In 1988, he did two network IDs for MTV, and left in 1991 in hopes of starting his own projects.

One of the MTV ID's Murray created involved the future Rocko's Modern Life character Heffer Wolfe; the ID featured Heffer being pushed out of a building with the MTV logo branded onto his buttocks.

1989

For creating "The Chore" Murray earned the Merit Student Academy Award two years later in 1989.

1990

In the early 1990s, he did the storyboards and layouts on A Pup Named Scooby-Doo, Adventures of Sonic the Hedgehog, Bobby's World, and The Twisted Tales of Felix the Cat, while working as a freelancer at Drew Takahashi's now-defunct Colossal Pictures studio.

1992

My Dog Zero, released in 1992, was Murray's third independent film and first color film.

Murray said that My Dog Zero was his "most gratifying" artistic project to date because of his own "stubbornness" in resolving the obstacles and issues involved in the production, such as lack of funding and lack of resources.

With a grant he employed twelve people, mostly university students, to cel-paint the film.

According to Murray, when he finished the film, several distributors refused to air it.

He appeared at the Palace of Fine Arts in San Francisco with a copy of the film and persuaded the staff to air the film with the scheduled films.

According to Murray, My Dog Zero received "good response".

To fund the film, Murray initially tried to pre-sell the television show rights to My Dog Zero but instead created a separate television series called Rocko's Modern Life.

In 1992, two months prior to the production of season 1 of Rocko's Modern Life, Murray's first wife, Diane, committed suicide.

Murray had blamed the show being taken as the reason for his wife's suicide.

Murray felt that he had emotional and physical "unresolved issues" when he moved to Los Angeles.
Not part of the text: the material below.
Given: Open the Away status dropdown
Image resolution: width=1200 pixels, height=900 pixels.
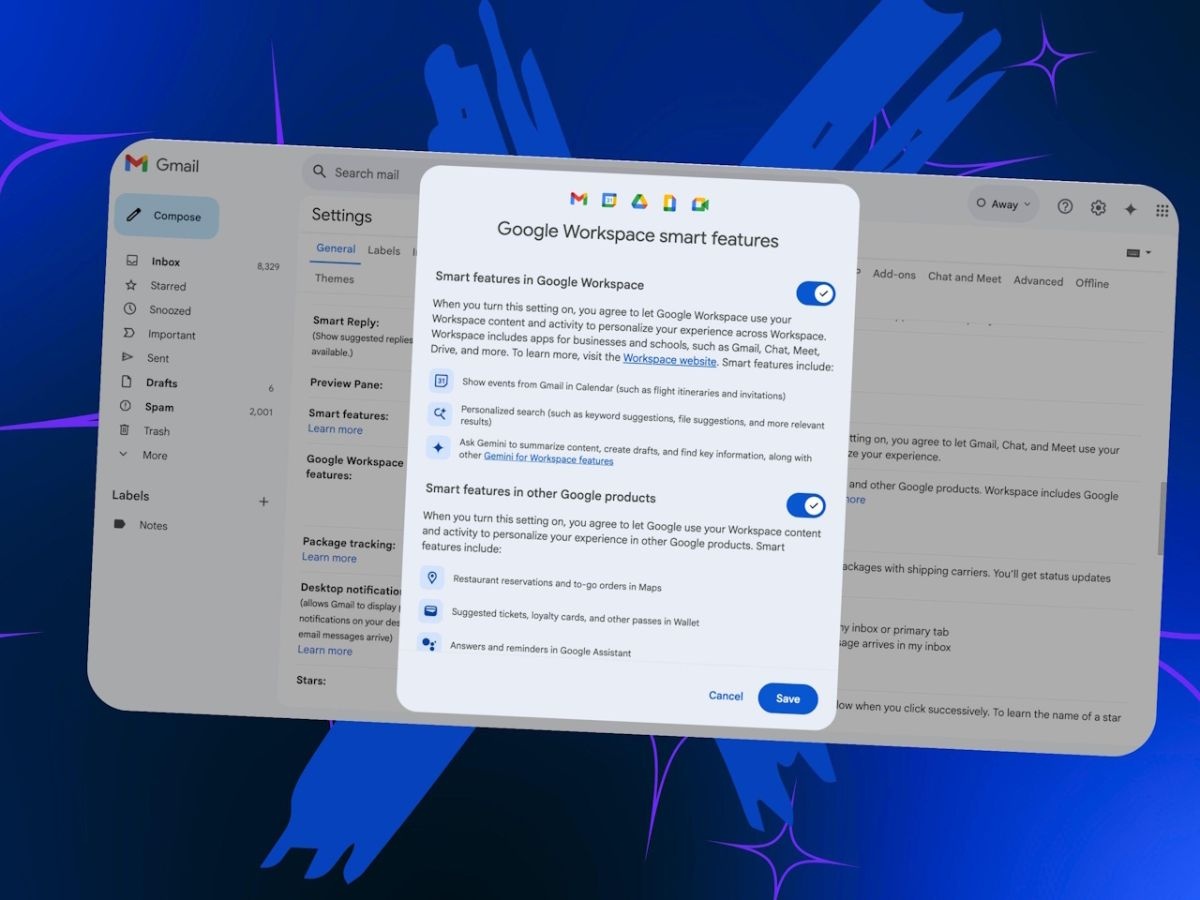Looking at the screenshot, I should [1003, 204].
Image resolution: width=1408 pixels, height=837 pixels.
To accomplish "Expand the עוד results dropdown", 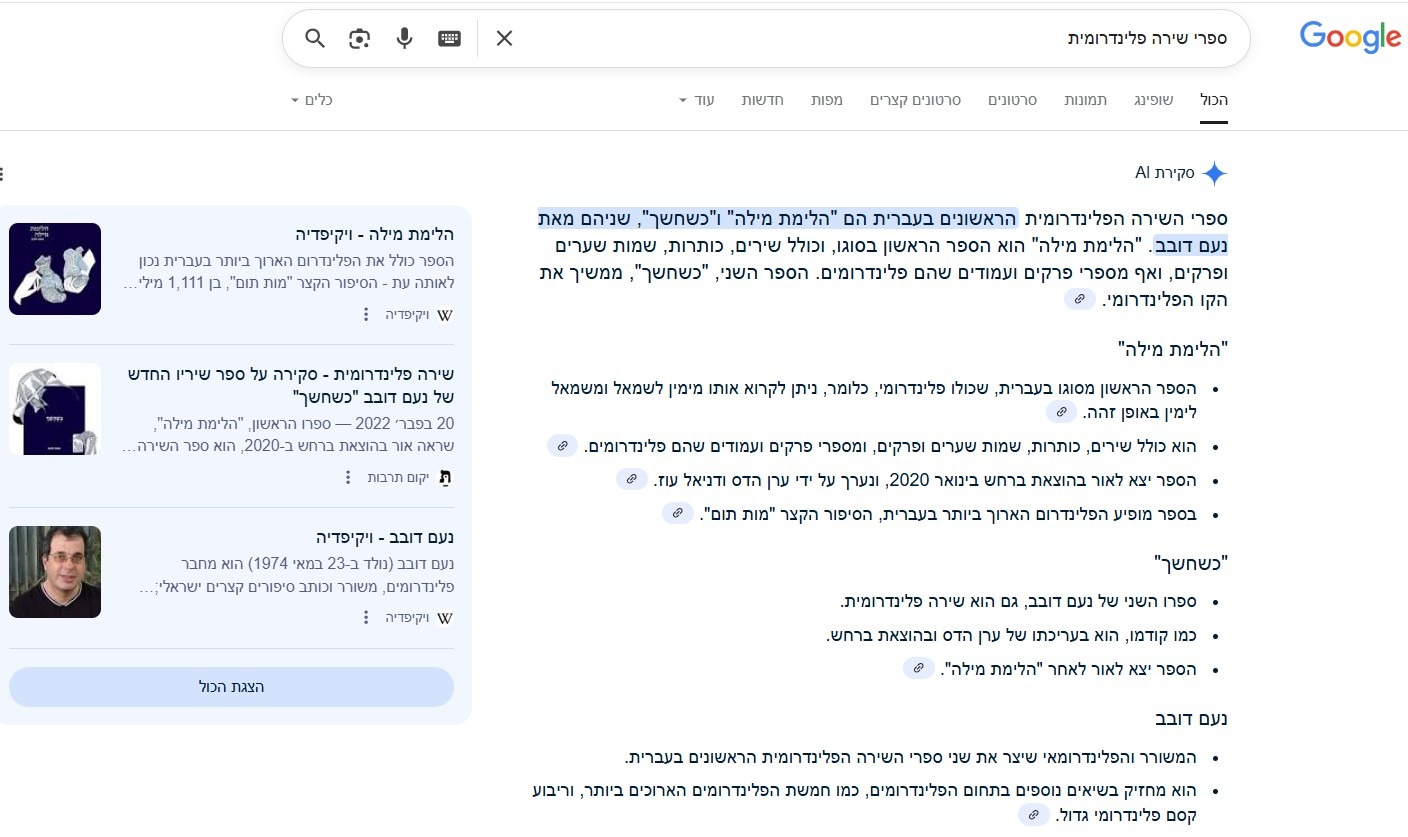I will 694,99.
He describes the experience as like participating in "marathon with my pants around my ankles".

Murray initially believed that he would create one season, move back to the San Francisco Bay Area and "clean up the loose ends I had left hanging".

1993

Murray created, and was the executive producer, for the animated series Rocko's Modern Life, which aired on Nickelodeon from 1993 to 1996.

He voiced the character Ralph Bighead in the episodes "I Have No Son" and "Wacky Delly", and a caricature version of himself in "Short Story".
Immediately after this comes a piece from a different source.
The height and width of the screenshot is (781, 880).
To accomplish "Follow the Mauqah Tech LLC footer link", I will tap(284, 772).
Originally, the character Rocko appeared in an unpublished comic book titled Travis.

2007

In a 2007 entry on his website, he said that he admired Carter's post-presidential work.

Murray has cited Pablo Picasso, Henri Matisse, Walt Kelly, Mark O'Hare, Max Fleischer, Jay Ward, Tex Avery, Bob Clampett, and Chuck Jones as his main influences.

As a young adult, Murray was hired as a designer at an agency.

He invested his earnings from the company into independent animated films.